Thank you for your response.Yes - you should inform your attorney that you received the money from the insurance company. Since the money was not listed on your Bankruptcy paperwork, he will have to submit some amended forms - which is easy to do.Since your assets are protected up to $22,000, you should be able to keep the re-imbursement. This means you can do anything with it, including opening a new bank account to cash it, and to pay your relatives.
It is perfectly okay that you already deposited the check before telling your attorney. (You cannot get into trouble because of this.) Since your attorney said he can only protect $22K of your assets, you may have to give $770 to the Bankruptcy court. Your attorney will let you know.
If these are re-imbursements for claims that existed before your Bankrutpcy was filed, they are supposed to be reported to the Bankruptcy court (through your attorney). However, any money you receive for claims (eg. accidents) that occurred after your Bankruptcy was filed do not get reported to anyone.

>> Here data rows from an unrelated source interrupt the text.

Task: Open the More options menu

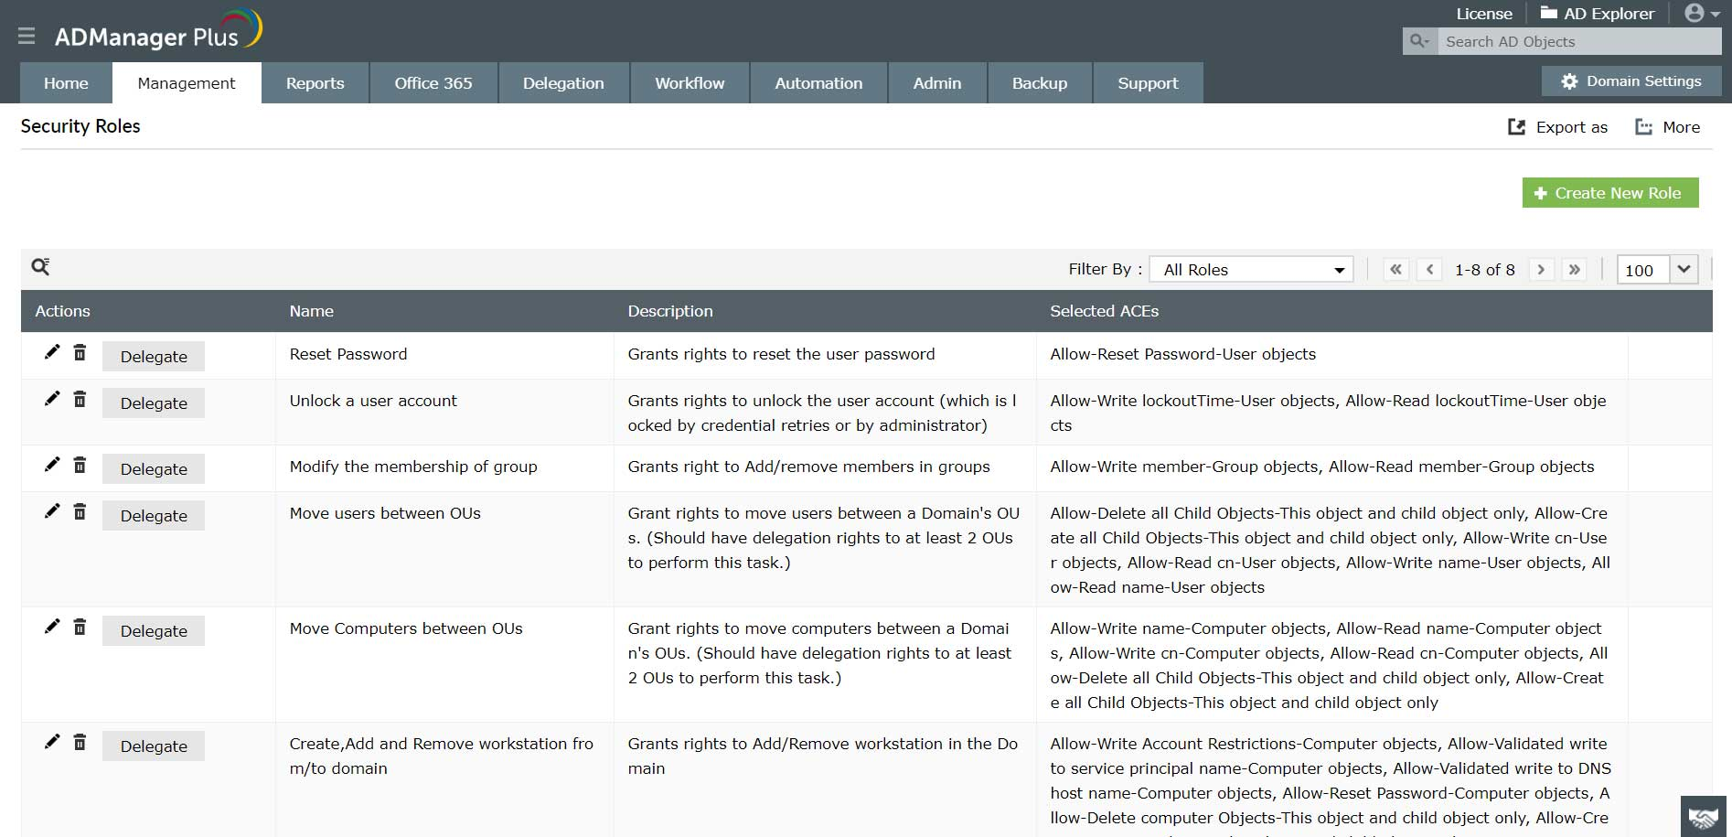Action: 1667,127
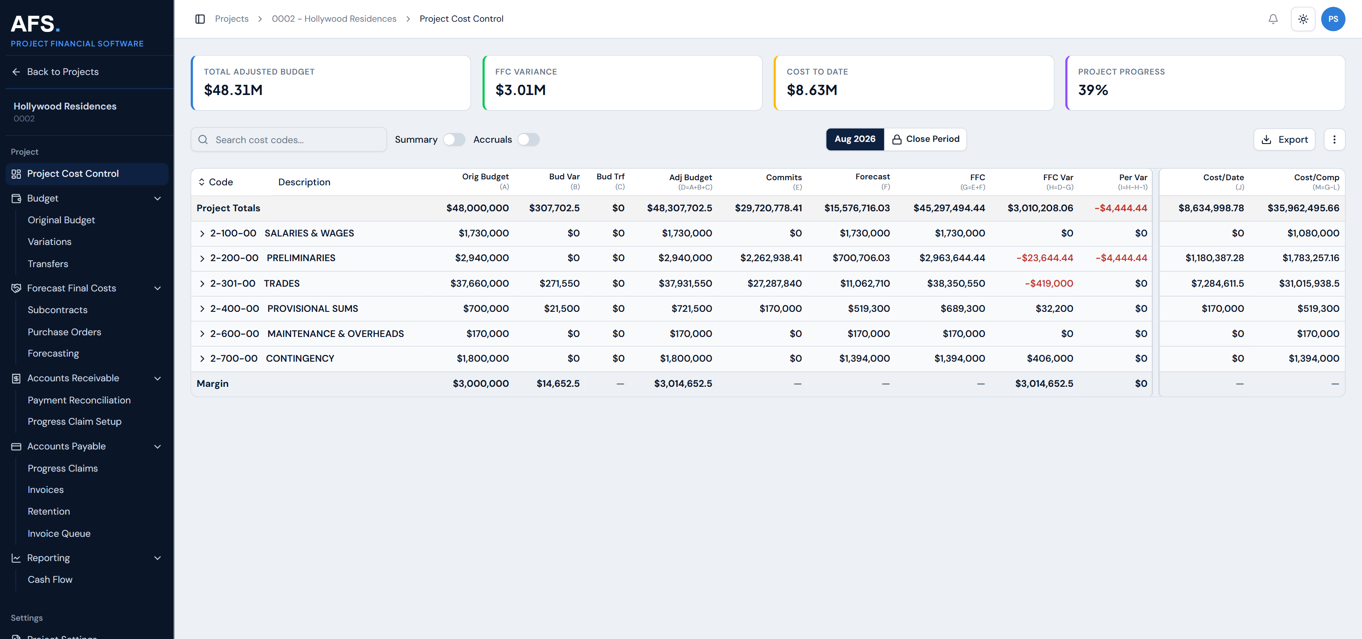This screenshot has height=639, width=1362.
Task: Open PS user avatar menu
Action: [1333, 19]
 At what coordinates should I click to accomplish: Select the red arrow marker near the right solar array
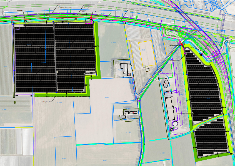[x=181, y=43]
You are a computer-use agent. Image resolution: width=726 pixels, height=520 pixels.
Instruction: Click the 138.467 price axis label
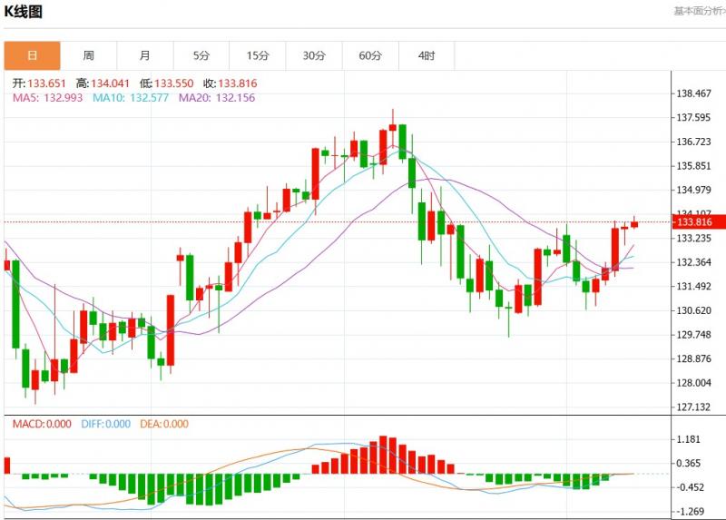(x=694, y=93)
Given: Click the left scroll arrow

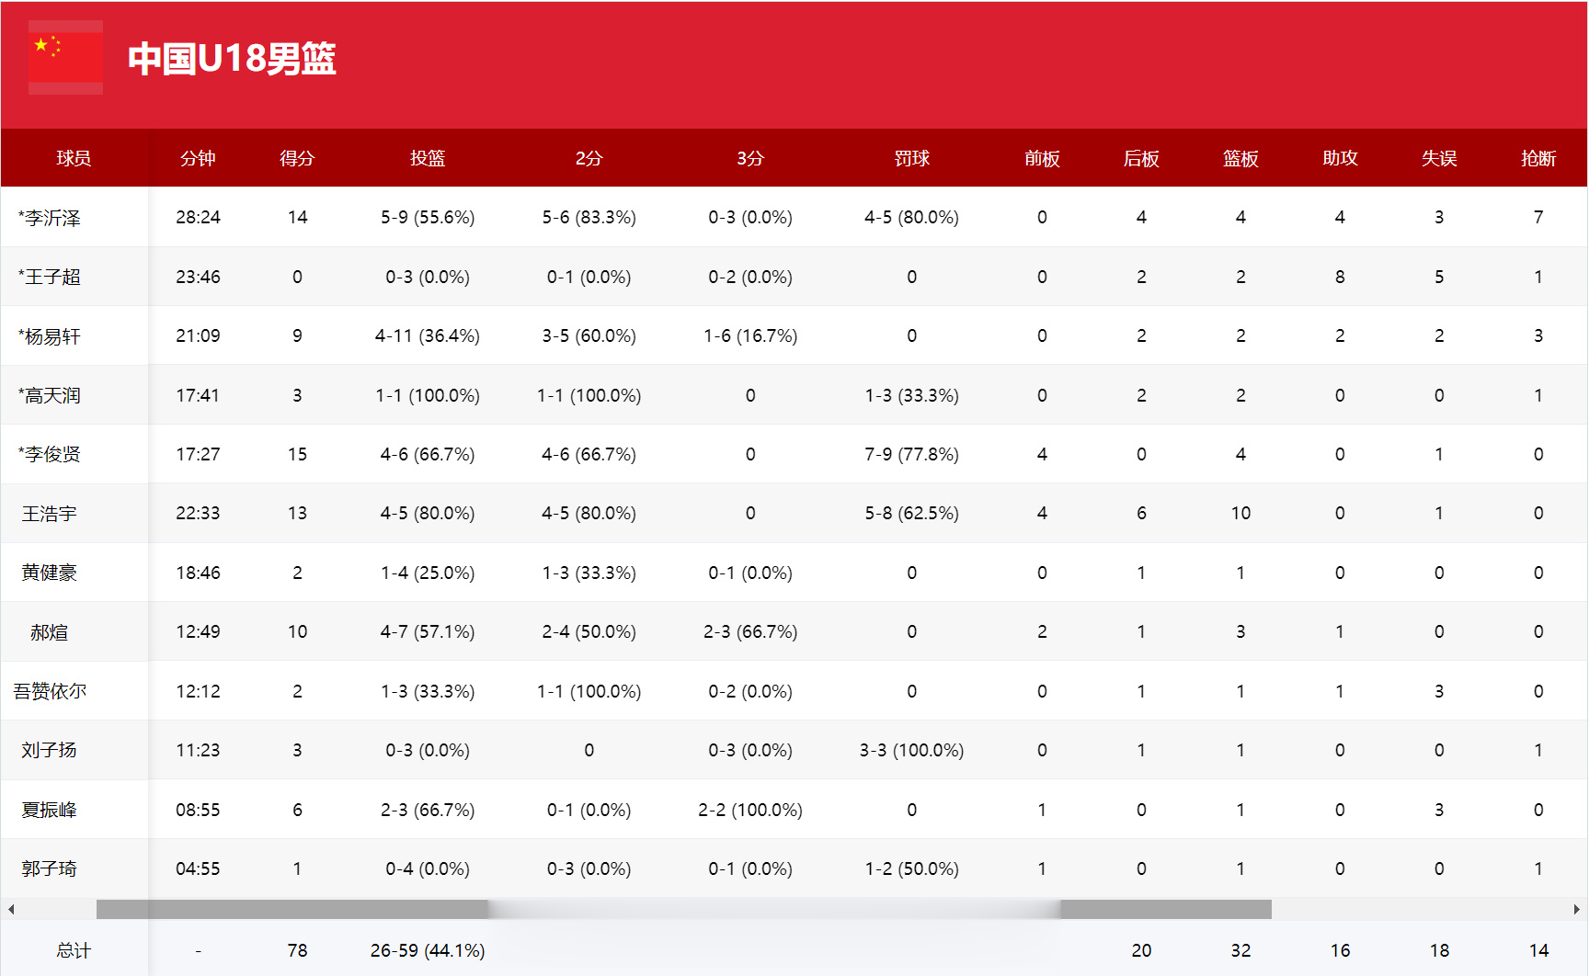Looking at the screenshot, I should click(11, 910).
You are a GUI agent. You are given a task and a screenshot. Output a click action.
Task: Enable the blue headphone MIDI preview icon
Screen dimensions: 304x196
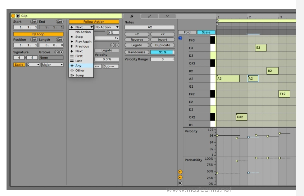pos(180,38)
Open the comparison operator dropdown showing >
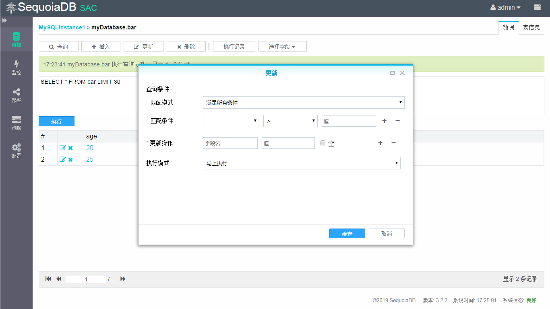Screen dimensions: 550x309 290,121
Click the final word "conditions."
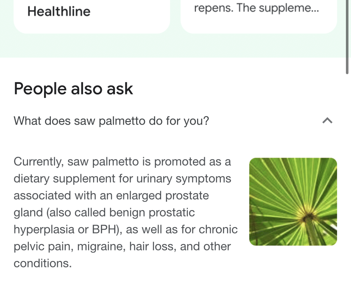This screenshot has height=286, width=351. pyautogui.click(x=42, y=263)
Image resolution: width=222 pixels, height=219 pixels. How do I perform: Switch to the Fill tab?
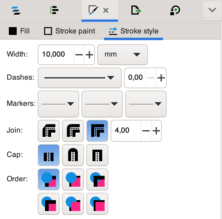coord(19,31)
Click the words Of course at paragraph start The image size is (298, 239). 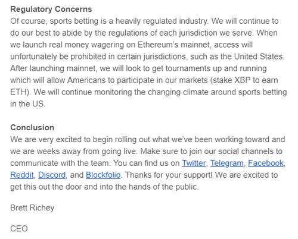[29, 21]
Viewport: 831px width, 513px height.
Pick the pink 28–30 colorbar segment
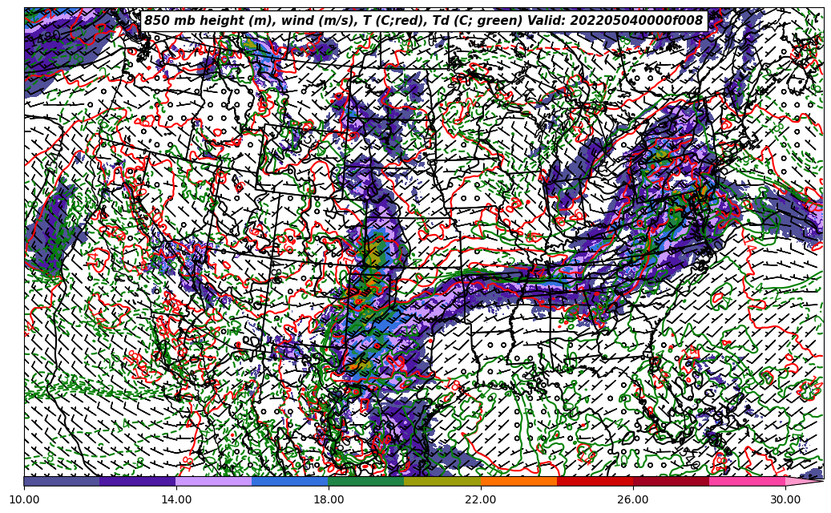point(747,481)
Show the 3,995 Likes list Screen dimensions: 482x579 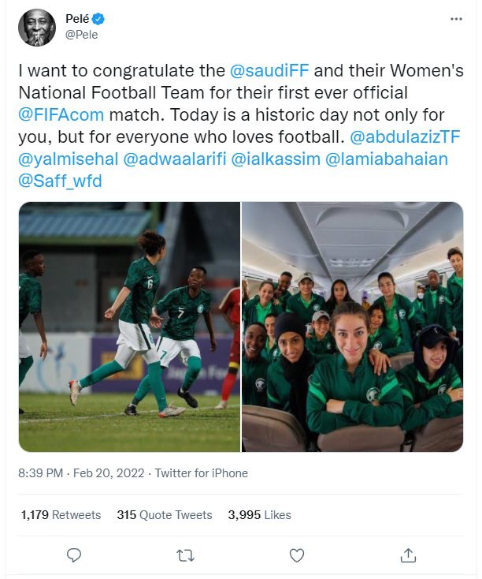point(260,515)
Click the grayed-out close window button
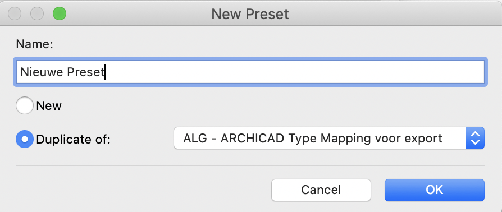 tap(15, 14)
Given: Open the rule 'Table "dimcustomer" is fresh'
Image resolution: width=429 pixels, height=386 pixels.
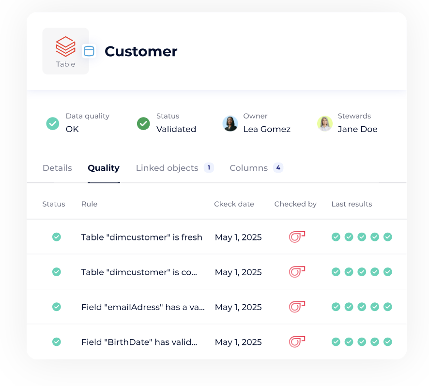Looking at the screenshot, I should (x=141, y=237).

If there is an exemption for the $22K, then they cannot make your brother give back the money. (Exemption is the amount of assets you are allowed to keep.) It does not matter that you opened a new bank account.However, it is true that if the trustee does not find out about the money, then nothing will happen.No - the trustee cannot find out about the money by your Social Security number. The only way the trustee can find out about the money is if you or your attorney tells him about the money.